A downside to the definition of a tensor using the multidimensional array approach is that it is not apparent from the definition that the defined object is indeed basis independent, as is expected from an intrinsically geometric object. Although it is possible to show that transformation laws indeed ensure independence from the basis, sometimes a more intrinsic definition is preferred. One approach is to define a tensor as a multilinear map. In that approach a type \((p, q)\) tensor \(T\) is defined as a map,

\[T:\underbrace{V^{*}\times \dots \times V^{*}}_{p{\text{ copies}}}\times \underbrace{V\times \dots \times V}_{q{\text{ copies}}}\rightarrow \mathbf {R}\]

where \(V\) is a (finite-dimensional) vector space and \(V^∗\) is the corresponding dual space of covectors, which is linear in each of its arguments.
==================================================
Set problem A |
Answer these questions from the passage on tensors:
(i) What drawback does the multidimensional array definition have?
(ii) In the more intrinsic approach, what is a tensor defined as?
(iii) What does V* denote?
Set problem B | Reproduce the part of the passage on tensors starting with "where \(V\) is" and going on through "of its arguments.".
Set problem C | Resume the passage on tensors from the point where it stops.
The records that come next are taken from a separate source.

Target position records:
==================================================
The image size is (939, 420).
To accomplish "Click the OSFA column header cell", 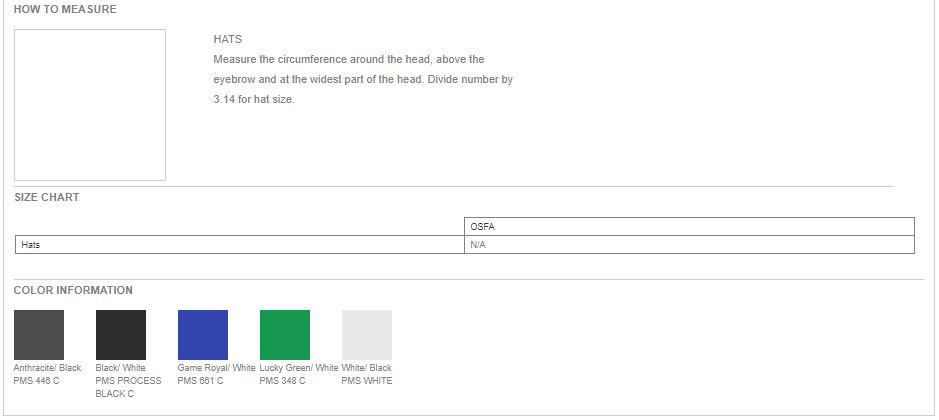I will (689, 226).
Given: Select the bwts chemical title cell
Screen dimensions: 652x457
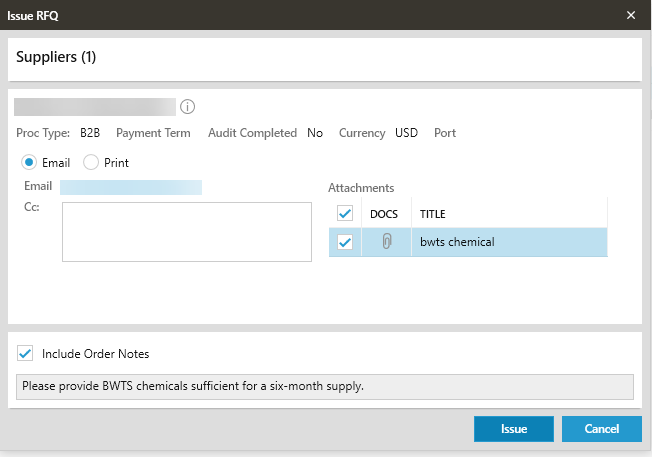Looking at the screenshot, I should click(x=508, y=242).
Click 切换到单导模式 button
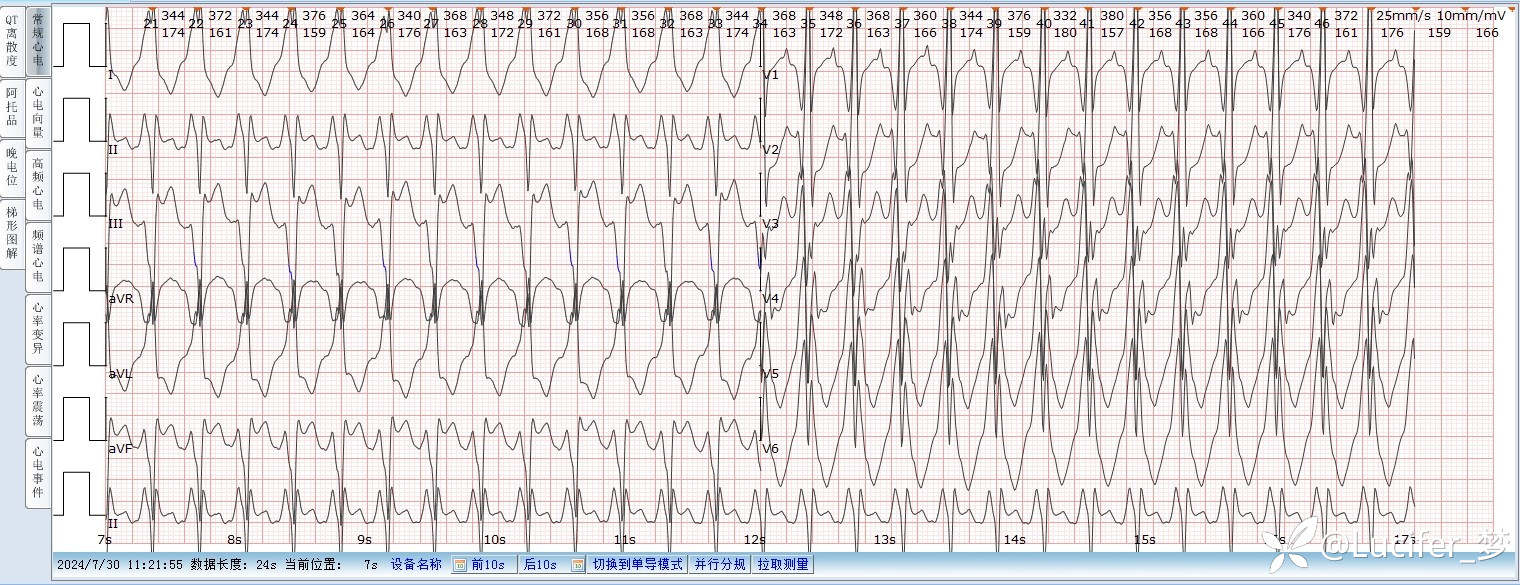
==================================================
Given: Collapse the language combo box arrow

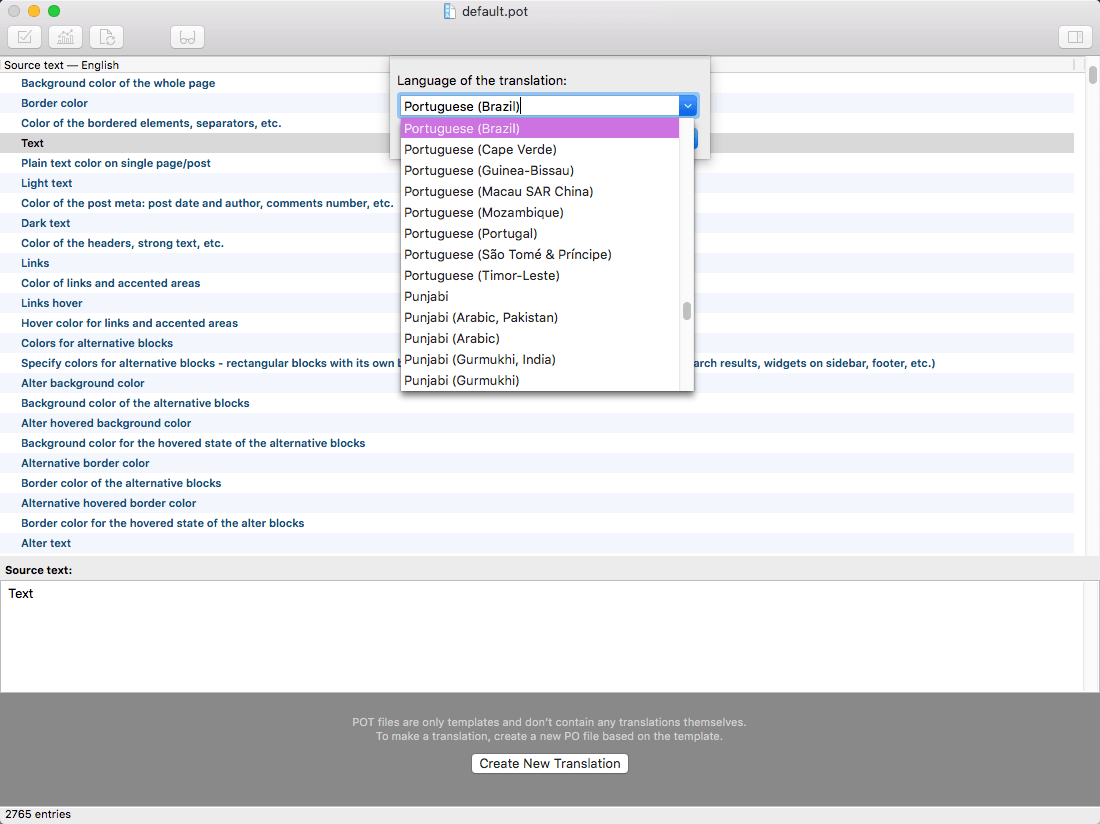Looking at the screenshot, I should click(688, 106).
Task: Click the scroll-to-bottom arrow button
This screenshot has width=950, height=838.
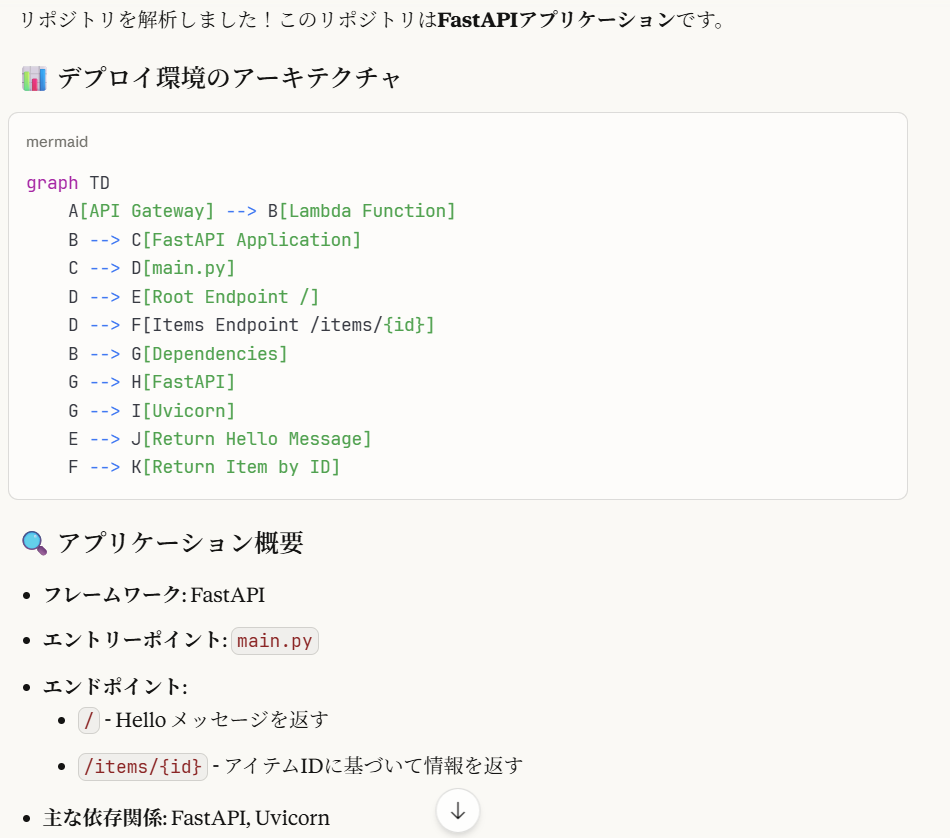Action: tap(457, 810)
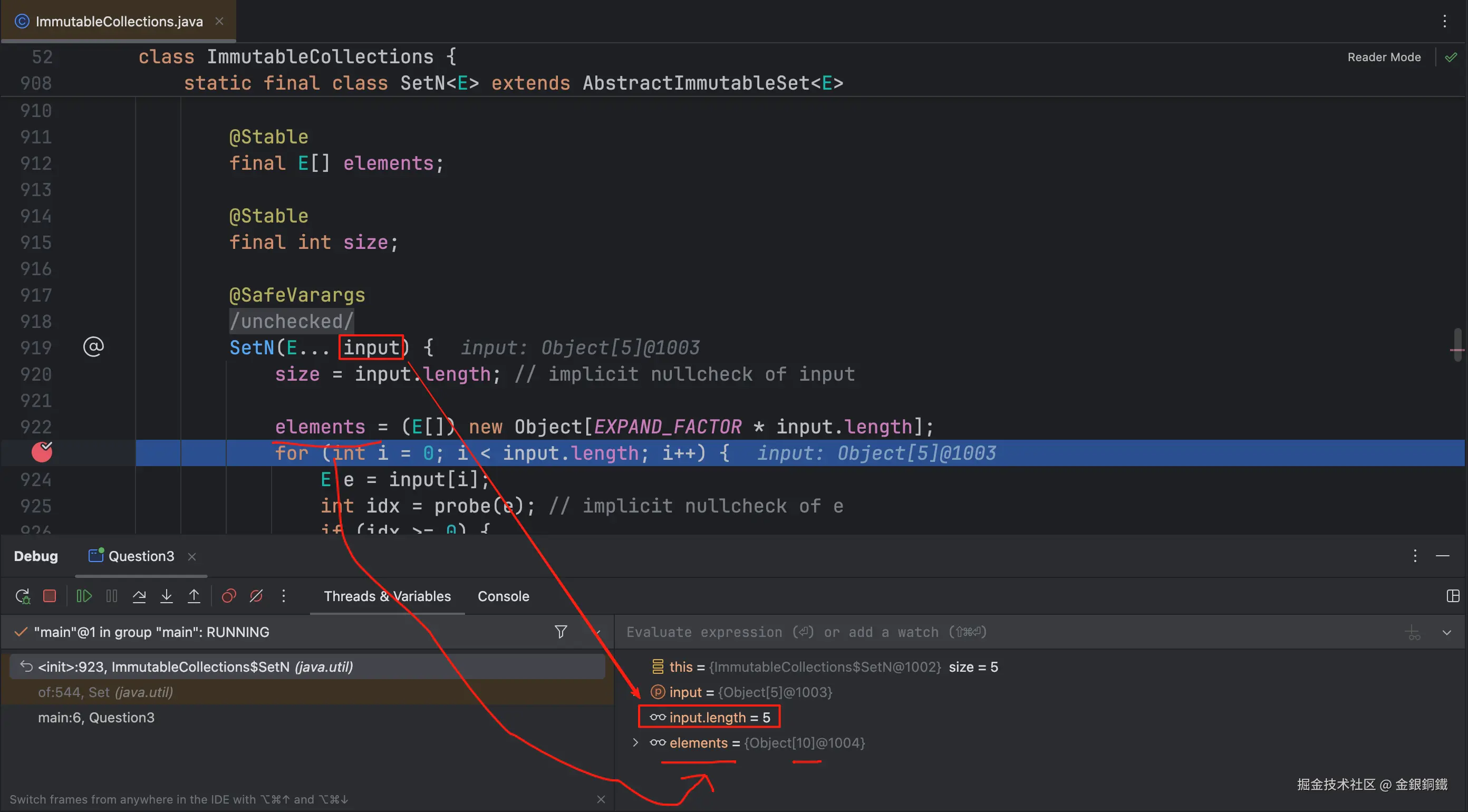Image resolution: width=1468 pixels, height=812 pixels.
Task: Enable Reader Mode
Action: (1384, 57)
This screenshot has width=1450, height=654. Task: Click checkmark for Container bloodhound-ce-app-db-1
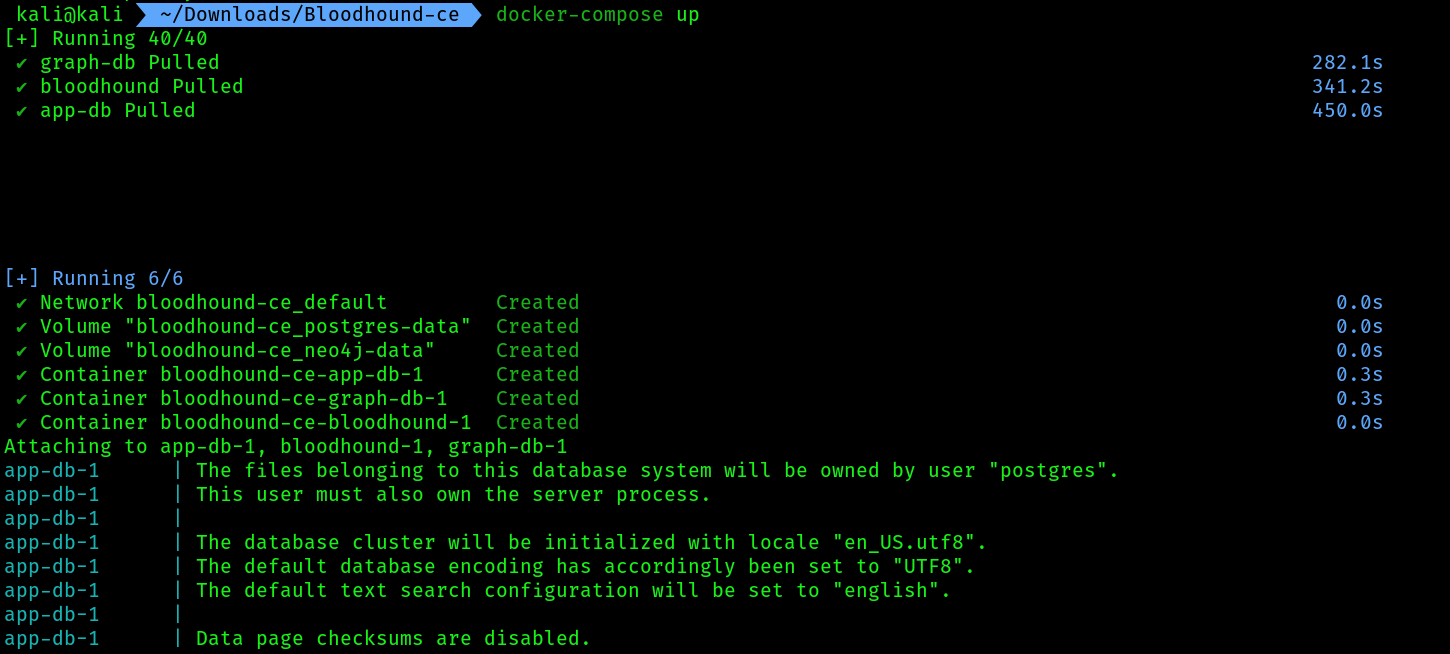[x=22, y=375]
==================================================
Expected output A |
(i) The definition does not make it apparent that the defined object is basis independent.
(ii) A multilinear map.
(iii) The corresponding dual space of covectors.

Expected output B |
where \(V\) is a (finite-dimensional) vector space and \(V^∗\) is the corresponding dual space of covectors, which is linear in each of its arguments.

Expected output C |
By applying a multilinear map \(T\) of type \((p, q)\) to a basis \(\{e_j\}\) for \(V\) and a canonical cobasis \(\{\epsilon^i\}\) for \(V^∗\),

\[T_{j_{1}\dots j_{q}}^{i_{1}\dots i_{p}}\equiv T(\mathbf{\varepsilon }^{i_{1}},\ldots ,\mathbf {\varepsilon }^{i_{p}},\mathbf{e}_{j_{1}},\ldots ,\mathbf{e}_{j_{q}})\]

a \((p + q)\)-dimensional array of components can be obtained.

However, the most fitting definition is as multidimensional arrays:

Just as a vector in an n-dimensional space is represented by a one-dimensional array of length n with respect to a given basis, any tensor with respect to a basis is represented by a multidimensional array. For example, a linear operator is represented in a basis as a two-dimensional square n × n array. The numbers in the multidimensional array are known as the scalar components of the tensor or simply its components. They are denoted by indices giving their position in the array, as subscripts and superscripts, following the symbolic name of the tensor. For example, the components of an order \(2\) tensor \(T\) could be denoted \(T_{ij}\), where \(i\) and \(j\) are indices running from \(1\) to \(n\), or also by \(T_i^j\). Whether an index is displayed as a superscript or subscript depends on the transformation properties of the tensor, described below. The total number of indices required to identify each component uniquely is equal to the dimension of the array, and is called the order, degree or rank of the tensor. However, the term “rank” generally has another meaning in the context of matrices and tensors.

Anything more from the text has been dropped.